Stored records
"""

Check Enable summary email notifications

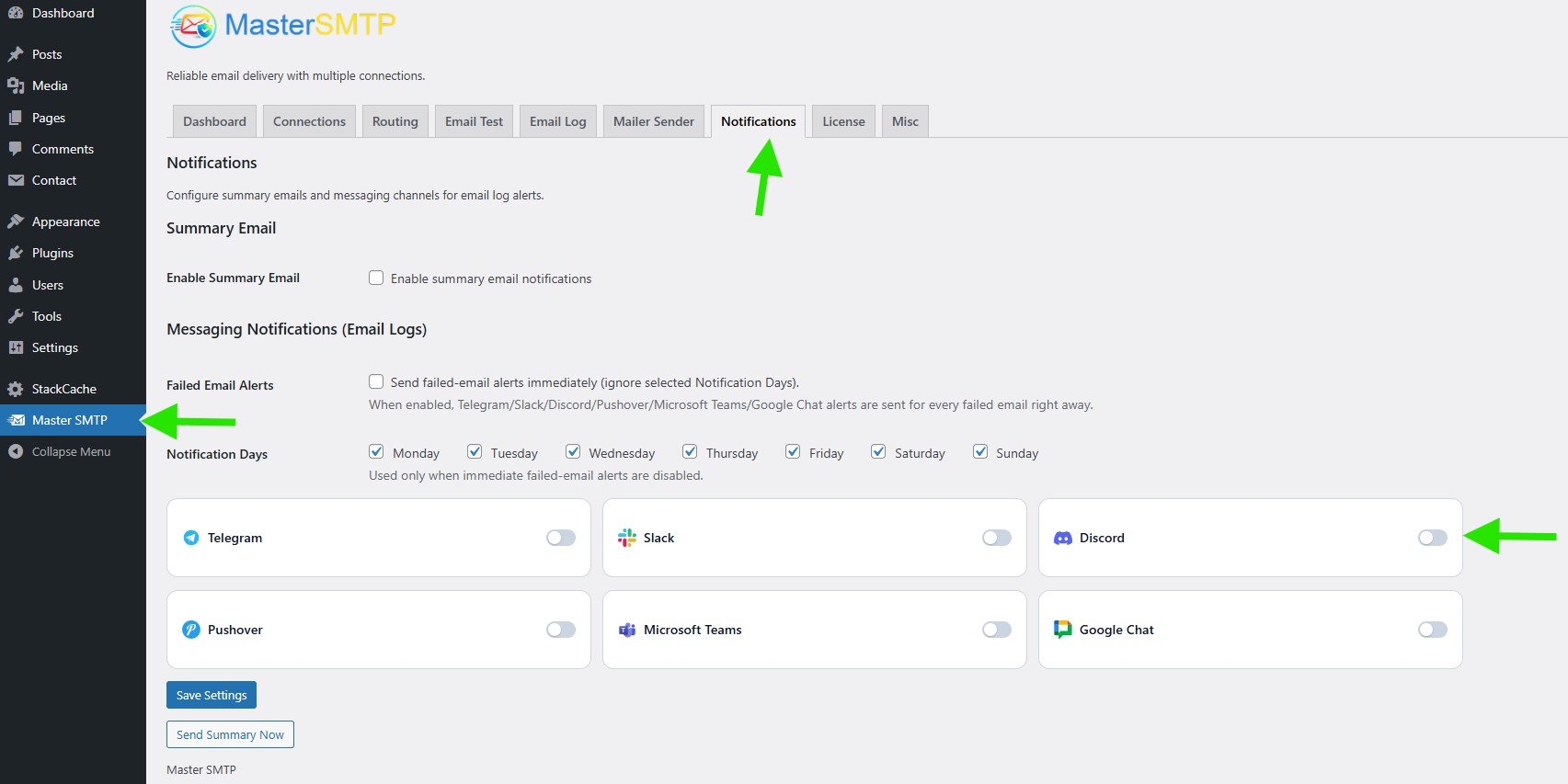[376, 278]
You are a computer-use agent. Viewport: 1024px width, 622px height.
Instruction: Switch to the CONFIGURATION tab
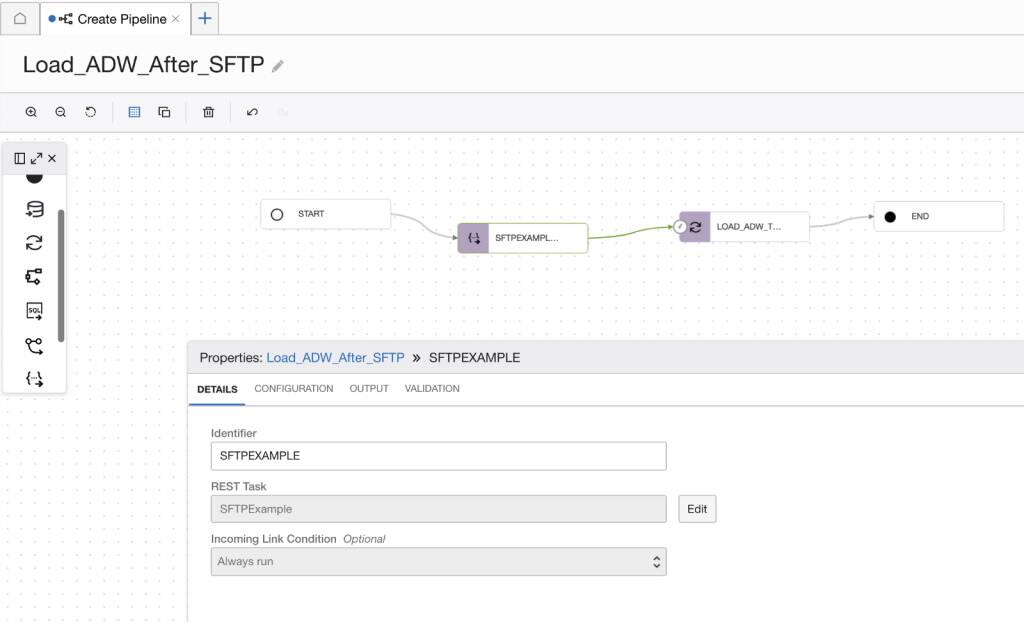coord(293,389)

"""

WHAT IS BEING ASKED
Only the lines from the one with "You are a computer-use" through the end of the data, both ends included, should be written out exactly, and no pictures should appear.

FINISHED TASK
You are a computer-use agent. Viewport: 1024px width, 622px height.
Instruction: Switch to the CONFIGURATION tab
coord(293,389)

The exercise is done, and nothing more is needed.